Description
Question 1:(Amdahl’s law) If a problem of size W has a serial component WS, prove that W/WS is an upper bound on its speedup, no matter how many processing elements are used.
Question 2: (Superlinear speedup) Consider the search tree shown in Figure 5.10(a), in which the dark node represents the solution. Figure 5.10. Superlinear(?) speedup in parallel depth first search.
a. If a sequential search of the tree is performed using the standard depth-first search (DFS) algorithm (Section 11.2.1), how much time does it take to find the solution if traversing each arc of the tree takes one unit of time?
b. Assume that the tree is partitioned between two processing elements that are assigned to do the search job, as shown in Figure 5.10(b). If both processing elements perform a DFS on their respective halves of the tree, how much time does it take for the solution to be found? What is the speedup? Is there a speedup anomaly? If so, can you explain the anomaly?
Question 3: Plot the efficiency curves for the problem of adding n numbers on p processing elements corresponding to the standard speedup curve (Problem 5.5), the scaled speedup curve (Problem 5.5), and the speedup curve when the problem size is increased according to the isoefficiency function (Problem 5.6).
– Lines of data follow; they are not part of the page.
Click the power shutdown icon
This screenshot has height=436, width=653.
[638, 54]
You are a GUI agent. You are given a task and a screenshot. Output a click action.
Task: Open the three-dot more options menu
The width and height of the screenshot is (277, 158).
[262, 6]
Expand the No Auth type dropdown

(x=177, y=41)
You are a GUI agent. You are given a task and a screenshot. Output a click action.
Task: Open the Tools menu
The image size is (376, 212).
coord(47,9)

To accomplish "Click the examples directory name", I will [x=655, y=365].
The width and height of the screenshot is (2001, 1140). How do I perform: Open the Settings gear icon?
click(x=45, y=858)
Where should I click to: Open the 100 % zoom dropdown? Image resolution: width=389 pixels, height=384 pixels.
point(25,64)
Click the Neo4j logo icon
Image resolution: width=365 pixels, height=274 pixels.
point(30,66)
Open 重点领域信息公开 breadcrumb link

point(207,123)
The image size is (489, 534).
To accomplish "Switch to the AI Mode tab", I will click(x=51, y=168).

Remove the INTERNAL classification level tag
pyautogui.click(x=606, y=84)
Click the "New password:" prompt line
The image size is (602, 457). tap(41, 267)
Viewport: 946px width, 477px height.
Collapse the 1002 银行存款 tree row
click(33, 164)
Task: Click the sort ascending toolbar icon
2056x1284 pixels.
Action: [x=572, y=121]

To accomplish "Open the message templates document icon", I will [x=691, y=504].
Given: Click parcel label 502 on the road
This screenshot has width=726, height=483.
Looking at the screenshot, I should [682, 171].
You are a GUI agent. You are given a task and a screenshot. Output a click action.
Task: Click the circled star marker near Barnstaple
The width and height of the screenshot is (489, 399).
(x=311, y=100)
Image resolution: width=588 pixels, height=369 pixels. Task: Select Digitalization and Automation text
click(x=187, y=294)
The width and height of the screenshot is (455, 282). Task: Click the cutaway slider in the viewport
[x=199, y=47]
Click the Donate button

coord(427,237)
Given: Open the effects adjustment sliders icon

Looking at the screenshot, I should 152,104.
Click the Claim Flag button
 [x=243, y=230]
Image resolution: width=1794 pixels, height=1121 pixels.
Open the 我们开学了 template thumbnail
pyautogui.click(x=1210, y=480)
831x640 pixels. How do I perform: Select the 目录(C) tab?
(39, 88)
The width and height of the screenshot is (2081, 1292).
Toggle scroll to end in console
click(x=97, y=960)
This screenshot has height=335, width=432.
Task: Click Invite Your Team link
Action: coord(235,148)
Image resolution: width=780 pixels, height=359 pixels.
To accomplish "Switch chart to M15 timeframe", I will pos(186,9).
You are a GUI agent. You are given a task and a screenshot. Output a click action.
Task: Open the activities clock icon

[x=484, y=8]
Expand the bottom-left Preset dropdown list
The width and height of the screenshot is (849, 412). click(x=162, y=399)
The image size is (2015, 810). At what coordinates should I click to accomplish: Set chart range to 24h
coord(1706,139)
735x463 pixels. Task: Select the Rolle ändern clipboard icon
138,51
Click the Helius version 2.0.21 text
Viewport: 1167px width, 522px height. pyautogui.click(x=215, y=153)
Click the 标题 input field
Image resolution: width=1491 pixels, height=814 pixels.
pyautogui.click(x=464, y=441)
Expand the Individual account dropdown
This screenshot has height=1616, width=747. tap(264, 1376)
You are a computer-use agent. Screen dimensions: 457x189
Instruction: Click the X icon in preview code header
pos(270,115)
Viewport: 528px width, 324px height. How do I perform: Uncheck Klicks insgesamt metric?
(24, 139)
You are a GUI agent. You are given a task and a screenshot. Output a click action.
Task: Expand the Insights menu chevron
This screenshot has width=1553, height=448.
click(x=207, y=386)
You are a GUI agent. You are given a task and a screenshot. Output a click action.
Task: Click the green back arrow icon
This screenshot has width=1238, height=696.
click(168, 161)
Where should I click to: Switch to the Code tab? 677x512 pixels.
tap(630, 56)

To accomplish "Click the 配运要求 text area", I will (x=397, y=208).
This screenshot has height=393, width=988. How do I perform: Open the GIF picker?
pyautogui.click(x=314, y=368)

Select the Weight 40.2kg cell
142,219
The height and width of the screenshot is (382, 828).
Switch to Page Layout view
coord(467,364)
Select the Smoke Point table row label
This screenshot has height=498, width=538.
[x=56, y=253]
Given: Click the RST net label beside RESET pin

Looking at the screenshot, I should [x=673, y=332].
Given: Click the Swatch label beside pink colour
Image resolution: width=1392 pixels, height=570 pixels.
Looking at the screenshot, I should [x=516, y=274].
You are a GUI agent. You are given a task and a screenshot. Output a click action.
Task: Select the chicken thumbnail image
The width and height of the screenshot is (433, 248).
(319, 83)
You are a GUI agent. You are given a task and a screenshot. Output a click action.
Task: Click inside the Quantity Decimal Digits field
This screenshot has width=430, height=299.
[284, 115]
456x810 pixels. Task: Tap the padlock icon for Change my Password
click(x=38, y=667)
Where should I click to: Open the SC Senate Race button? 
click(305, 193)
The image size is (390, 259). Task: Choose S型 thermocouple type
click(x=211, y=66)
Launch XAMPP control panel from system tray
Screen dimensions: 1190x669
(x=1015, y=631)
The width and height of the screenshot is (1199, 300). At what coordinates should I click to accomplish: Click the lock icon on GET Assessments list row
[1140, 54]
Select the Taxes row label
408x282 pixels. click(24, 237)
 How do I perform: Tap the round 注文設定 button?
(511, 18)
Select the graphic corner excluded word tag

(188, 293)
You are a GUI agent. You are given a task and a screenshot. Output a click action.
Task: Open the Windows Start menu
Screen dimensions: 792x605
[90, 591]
Question 4: A drawback of increasing the number of processing elements without increasing the total workload is that the speedup does not increase linearly with the number of processing elements, and the efficiency drops monotonically. Based on your experience with Problems 5.5 and 5.7, discuss whether or not scaled speedup increases linearly with the number of processing elements in general. What can you say about the isoefficiency function of a parallel system whose scaled speedup curve matches the speedup curve determined by increasing the problem size according to the isoefficiency function?
Question 5: Describe a message-transfer protocol for buffered sends and receives in which the buffering is performed only by the sending process. What kind of additional hardware support is needed to make these types of protocols practical?
Question 6: One of the advantages of non-blocking communication operations is that they allow the transmission of the data to be done concurrently with computations. Discuss the type of restructuring that needs to be performed on a program to allow for the maximal overlap of computation with communication. Is the sending process in a better position to benefit from this overlap than the receiving process?
Question 7: Show how the row-wise matrix-vector multiplication program (Program 6.4) needs to be changed so that it will work correctly in cases in which the dimension of the matrix does not have to be a multiple of the number of processes.